_What you should do_
Leaving out all pictures, return exactly the lines from the one that contains "Screen dimensions: 1295x872" through the end of the data below.

Given entries below:

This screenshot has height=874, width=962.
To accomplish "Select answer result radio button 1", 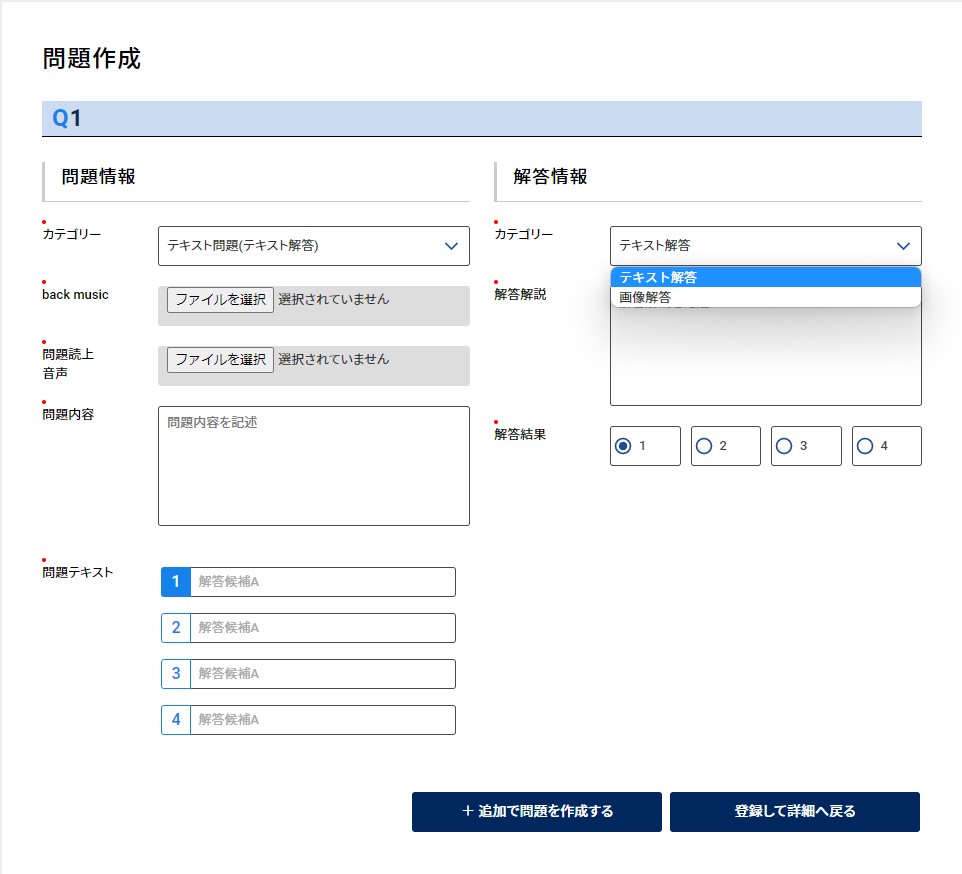I will (624, 446).
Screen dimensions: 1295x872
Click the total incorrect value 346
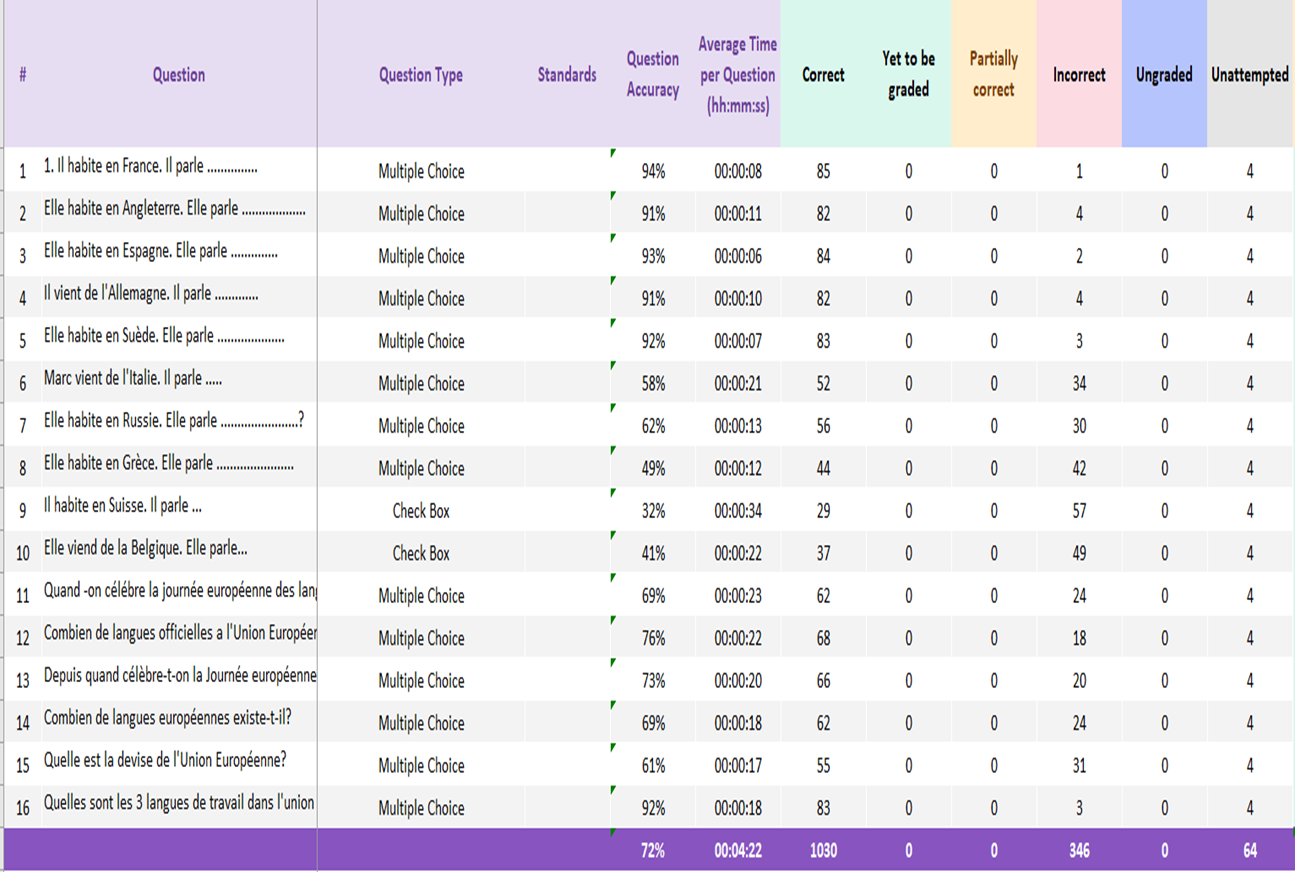coord(1079,851)
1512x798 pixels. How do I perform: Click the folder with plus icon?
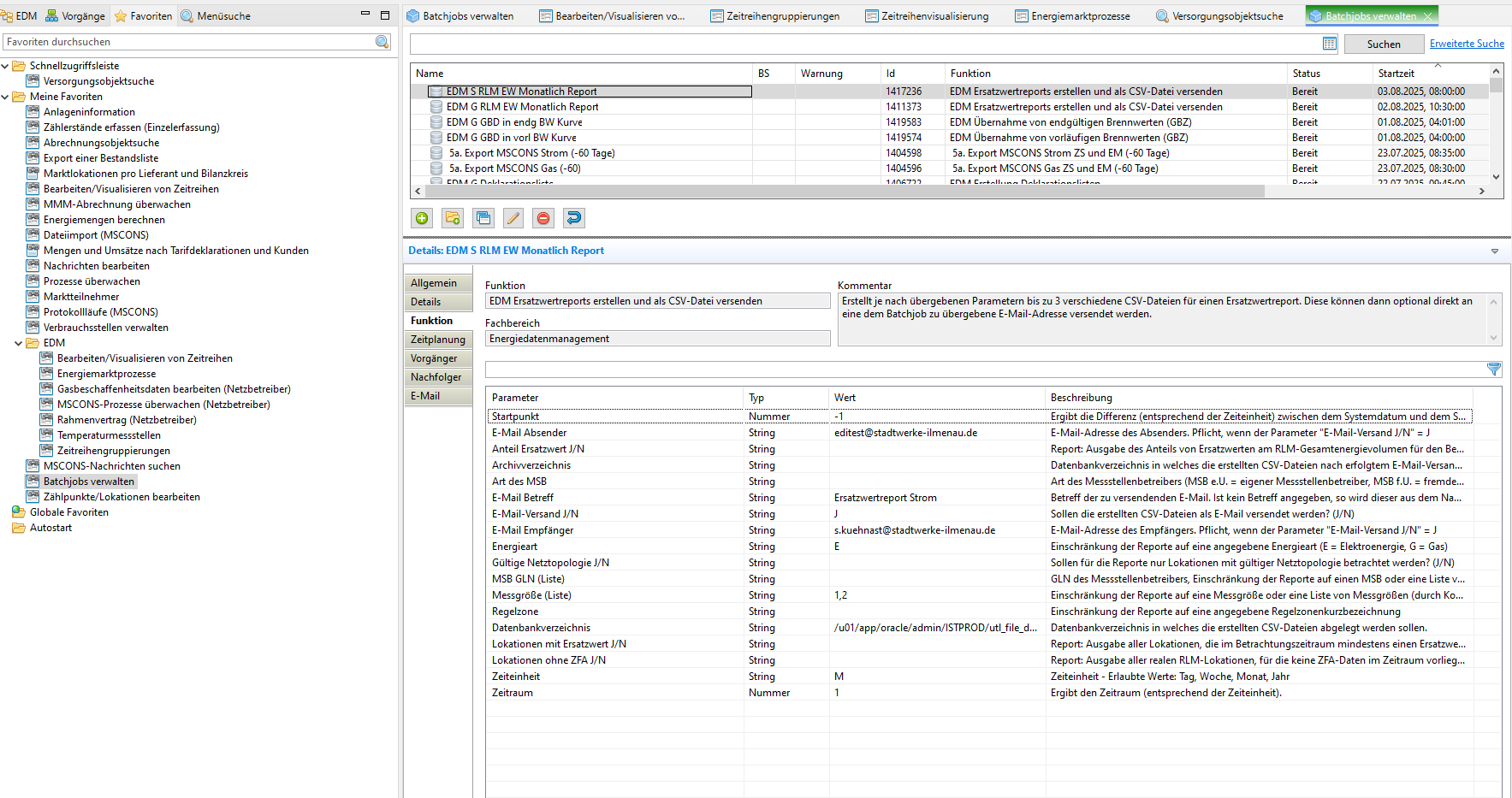click(453, 218)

End of Given entries.

_Final answer_
Screen dimensions: 1295x872
Click the total incorrect value 346
coord(1079,851)
1512x798 pixels. How do I perform: Click the folder with plus icon?
click(453, 218)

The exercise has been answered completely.